Daisy is on life’s downhill slope, which, though not evident much by her looks, is evident in the health problems that ail  her – health problems that only old dogs, if they’re lucky to reach old age, acquire. Her hearing is almost gone, and so, too, her eyesight. Her back legs, which were never the most stable, now collapse at times in random fashion. She has what the vet calls “Doggy Alzheimer’s” – she stands by the door to be let outside, goes outside, and then stands out there for a moment before turning around to come back, like she forgot why she was out there. But the most disconcerting thing of all recently has been her breathing: shallow, labored with the slightest exertion. She’s restless, too, like she can’t decide if she want so be by people or not, outside or not. The only way I got her to calm down was to sit on the floor and let her flop next to me and stroke her head and body. She gave me a happy grin only old dogs can give.

Spring is a season of new life, as we commonly view it. It’s a season of fresh and increased vitality. It’s a struggle to see an old dog struggling in this season of growth, knowing that she will probably not make it to her favorite time of year: the autumn. We knew last fall that she was declining, so my dad took her out a few times more than usual, sometimes with the gun and sometimes without. I went along. Daisy was alert and did not have trouble breathing like she does now, driven by the only sense that hasn’t seemed to deteriorate, smell, which is what a good pointing dog uses anyway.

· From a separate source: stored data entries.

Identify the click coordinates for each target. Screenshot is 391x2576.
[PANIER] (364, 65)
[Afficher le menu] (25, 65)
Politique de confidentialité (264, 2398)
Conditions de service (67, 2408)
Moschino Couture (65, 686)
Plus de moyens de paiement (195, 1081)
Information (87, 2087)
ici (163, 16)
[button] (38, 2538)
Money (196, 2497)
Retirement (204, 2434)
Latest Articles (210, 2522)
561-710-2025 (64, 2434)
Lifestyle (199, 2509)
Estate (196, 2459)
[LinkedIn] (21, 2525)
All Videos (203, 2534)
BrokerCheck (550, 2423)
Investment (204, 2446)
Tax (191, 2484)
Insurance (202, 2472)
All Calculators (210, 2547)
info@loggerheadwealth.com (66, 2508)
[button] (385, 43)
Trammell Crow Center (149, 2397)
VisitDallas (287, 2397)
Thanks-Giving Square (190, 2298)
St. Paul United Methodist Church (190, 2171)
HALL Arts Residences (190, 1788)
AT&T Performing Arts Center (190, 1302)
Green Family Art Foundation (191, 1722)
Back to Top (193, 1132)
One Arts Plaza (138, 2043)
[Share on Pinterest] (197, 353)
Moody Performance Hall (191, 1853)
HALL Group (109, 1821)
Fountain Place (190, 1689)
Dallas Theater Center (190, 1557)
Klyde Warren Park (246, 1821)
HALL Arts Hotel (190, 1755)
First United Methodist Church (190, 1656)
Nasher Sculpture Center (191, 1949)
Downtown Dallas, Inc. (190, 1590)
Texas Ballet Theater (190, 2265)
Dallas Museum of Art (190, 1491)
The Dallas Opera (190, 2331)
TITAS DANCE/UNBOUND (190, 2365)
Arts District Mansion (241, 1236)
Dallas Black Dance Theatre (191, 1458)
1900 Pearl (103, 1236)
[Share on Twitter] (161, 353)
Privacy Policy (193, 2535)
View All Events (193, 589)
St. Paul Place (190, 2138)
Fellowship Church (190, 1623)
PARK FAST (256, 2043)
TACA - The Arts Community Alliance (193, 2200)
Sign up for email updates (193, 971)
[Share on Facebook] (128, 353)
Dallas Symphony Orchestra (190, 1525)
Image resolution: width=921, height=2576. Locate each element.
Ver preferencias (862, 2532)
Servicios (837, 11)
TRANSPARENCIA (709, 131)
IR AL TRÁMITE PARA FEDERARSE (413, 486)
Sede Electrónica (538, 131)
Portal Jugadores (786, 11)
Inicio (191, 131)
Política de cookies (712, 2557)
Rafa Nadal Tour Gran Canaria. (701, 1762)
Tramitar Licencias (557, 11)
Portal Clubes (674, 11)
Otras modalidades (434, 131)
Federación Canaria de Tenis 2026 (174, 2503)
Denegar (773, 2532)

Still, she couldn’t go as long as we hoped, and she slept the rest of the day in cheerful bliss remembering, I’m sure, the day and days before when she was out in the field. Whenever a dog dreams, we always venture to explain that it must be about something pleasant, “She’s chasing a squirrel. He’s in the field. She’s digging for her bone.” In dreams, I imagine that a dog is in her prime, the points are plentiful, the hunter never misses, and the body never grows weary.

So as I guided her with a lead down the hill – she couldn’t hear or see me well enough to follow, and it was a strange environment – to the two-track heading into the heart of the property, I felt a little glum at the sight of her. But her exuberance once we reached the trailhead, how she knew we were in the woods again, was so puppy-like that I laughed and smiled. That is how she will be like when we meet in my dreams… and maybe I’ll be able to hit a gamebird for her instead of only air.